Born in New Orleans, Louisiana (b. 1960)

Jacqueline Humphries

[//]2014

Oil on linen
© Jacqueline Humphries; courtesy the artist and Greene Naftali, New York. Photo by Jason Mandella.

Over the past four decades, Jacqueline Humphries has reinvigorated the language of abstraction as an influential member of an increasingly celebrated generation of painters. She is best known for works that engage with the challenges and potentials of new technologies, connecting abstraction to the realm of contemporary digital culture. Using a wide variety of mark-making techniques, both instinctive and carefully considered, Humphries covers her canvases with brushstrokes, drips and pours of paint, and stenciled passages; she also removes paint by smudging, scratching, and sponging.
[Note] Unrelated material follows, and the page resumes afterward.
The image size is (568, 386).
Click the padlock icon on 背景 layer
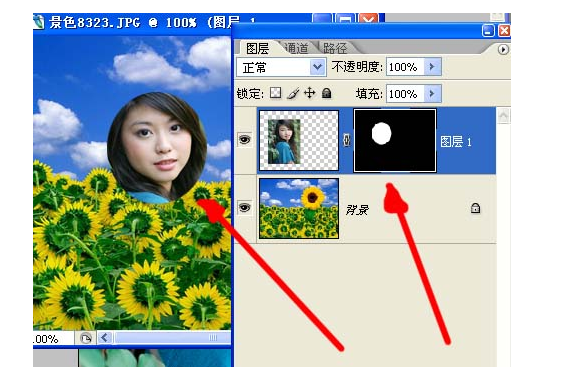point(475,208)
In 2014 she also adopted laser-cut stencils, which she produced to her specifications, to structure her paintings. Created at that moment, [//] refers to notations in computer coding languages such as JavaScript and Python and is related to Humphries’s interest in the conventions of mark making and looking. Humphries decided to “make a painting and then stencil the canvas over top, as if the whole surface of the painting were inverted or flipped in on itself.”

Jacqueline Humphries by Martha Fleming-Ives, 2021.

“What I am trying to do is alter baseline conditions of viewing to anticipate a new kind of viewing, to establish a site for “content” or experience. In a way, the paintings resist meaning.”